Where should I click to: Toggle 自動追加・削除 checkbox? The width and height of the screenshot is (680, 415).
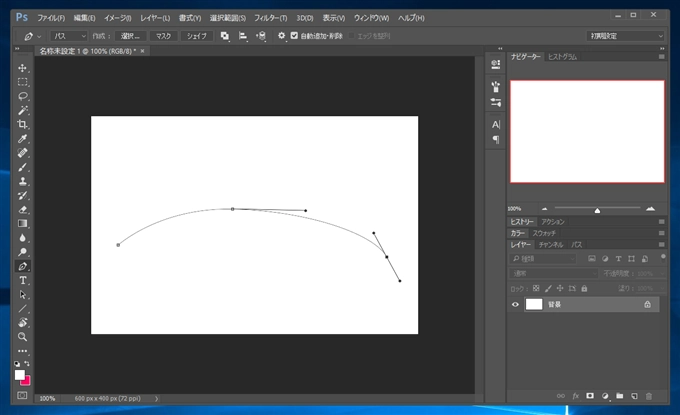click(x=294, y=36)
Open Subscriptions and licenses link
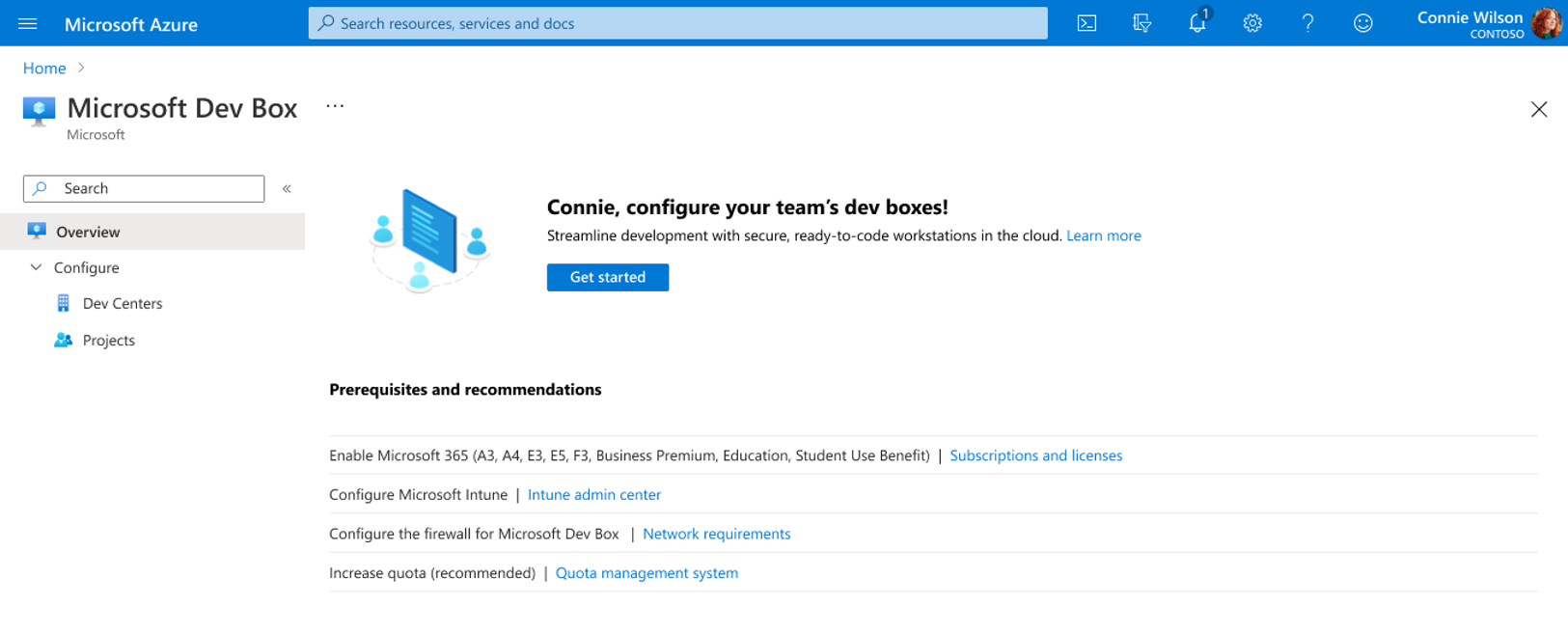This screenshot has height=634, width=1568. pos(1035,455)
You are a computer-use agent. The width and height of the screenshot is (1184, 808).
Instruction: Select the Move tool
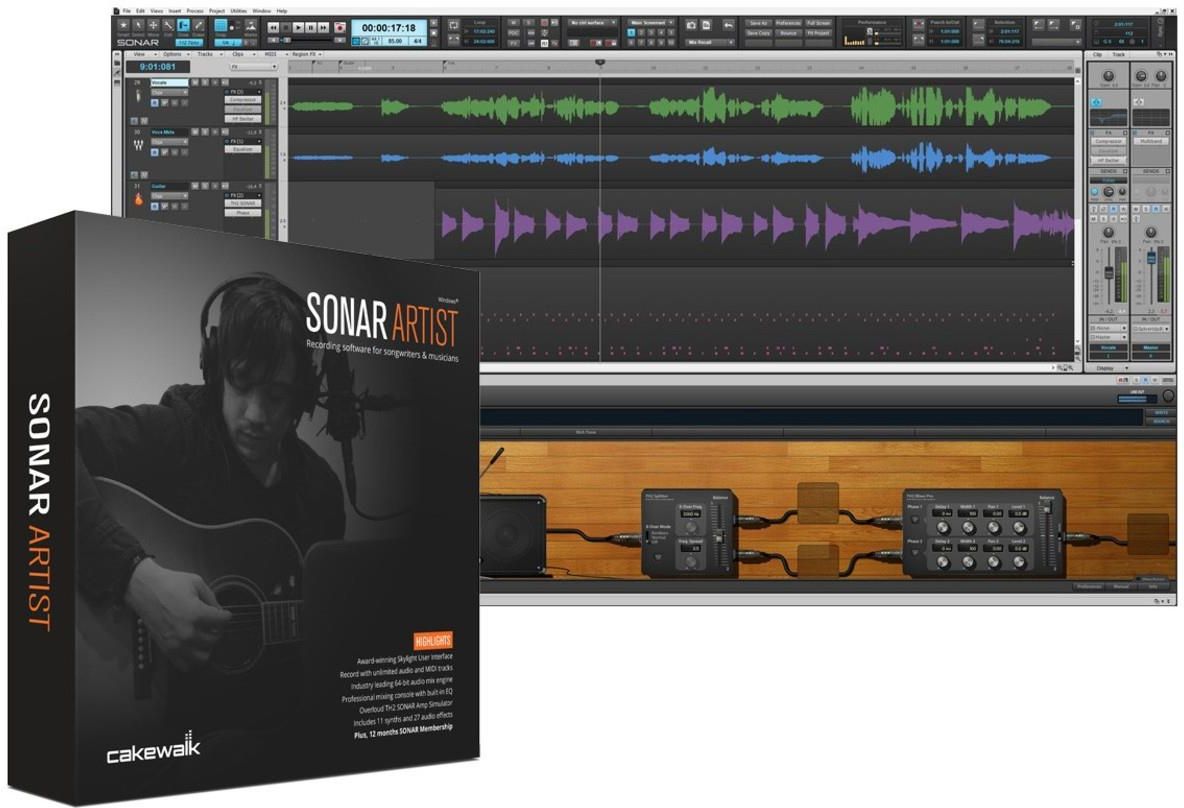(x=154, y=26)
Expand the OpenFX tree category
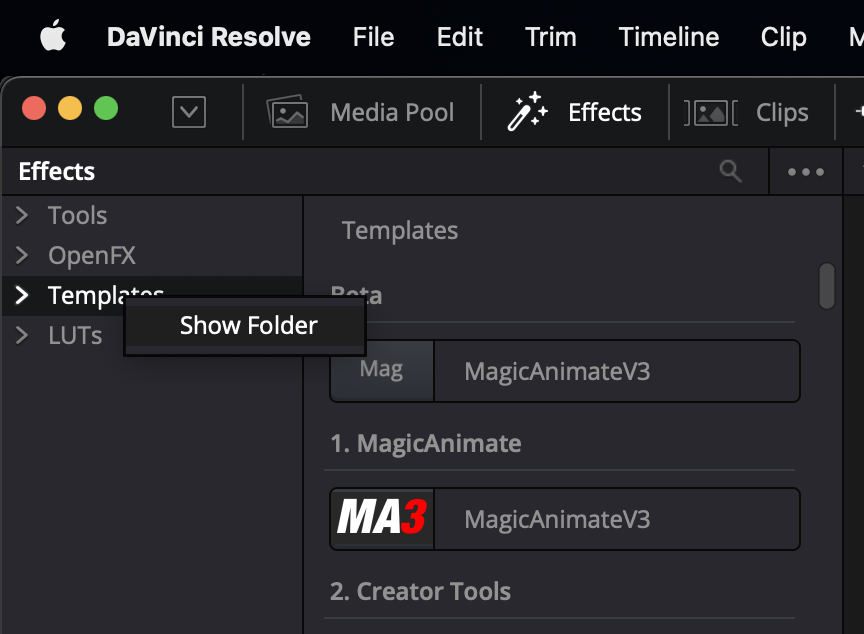This screenshot has height=634, width=864. click(23, 256)
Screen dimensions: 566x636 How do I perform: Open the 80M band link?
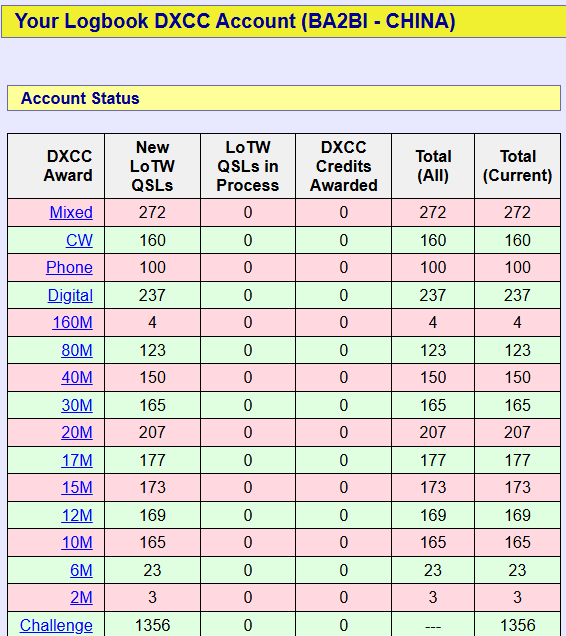[x=77, y=350]
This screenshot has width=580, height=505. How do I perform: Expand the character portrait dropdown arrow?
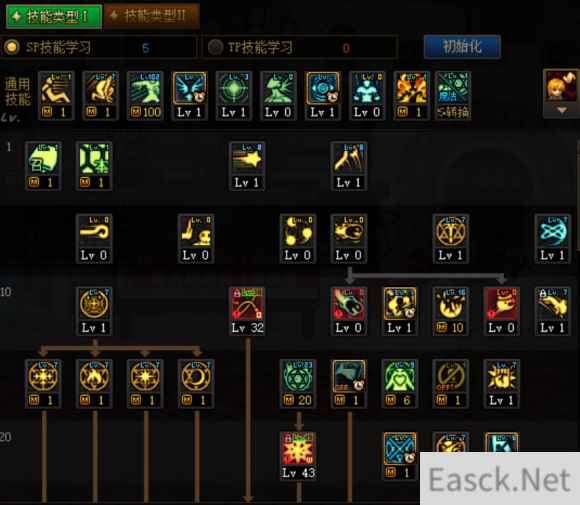tap(562, 110)
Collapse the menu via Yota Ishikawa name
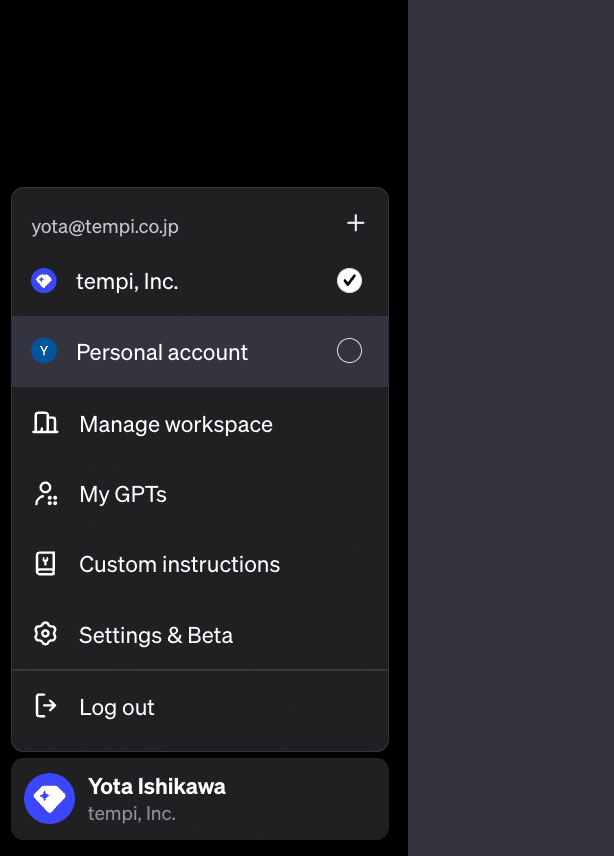The width and height of the screenshot is (614, 856). [157, 786]
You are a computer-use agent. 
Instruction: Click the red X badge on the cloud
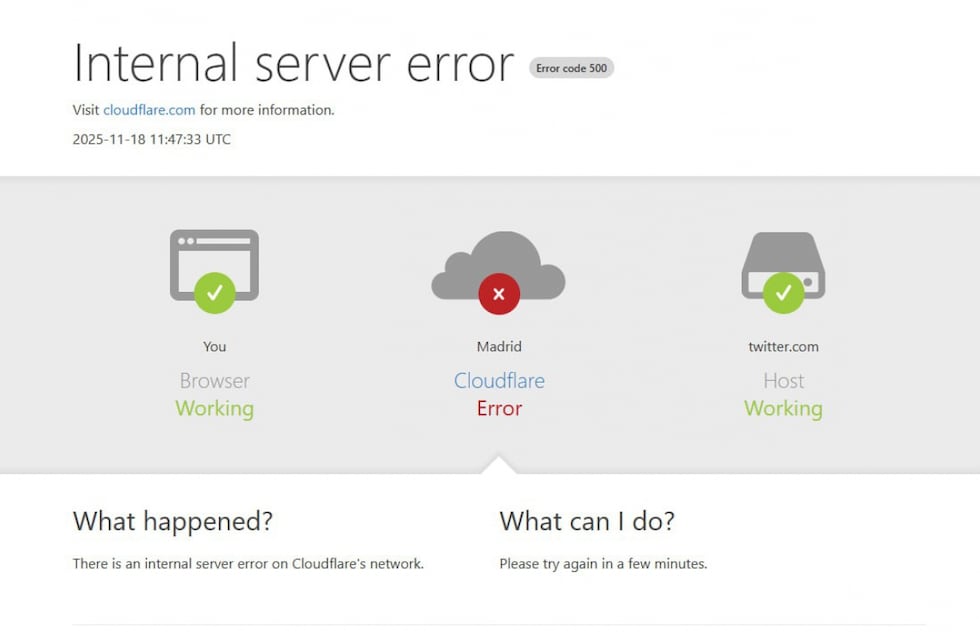499,293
====================
**Task details**: From the records above, copy each line where the word "agent" can be found.

**Response to this task**:
You are a computer-use agent. The width and height of the screenshot is (1184, 808).
You are a computer-use agent. 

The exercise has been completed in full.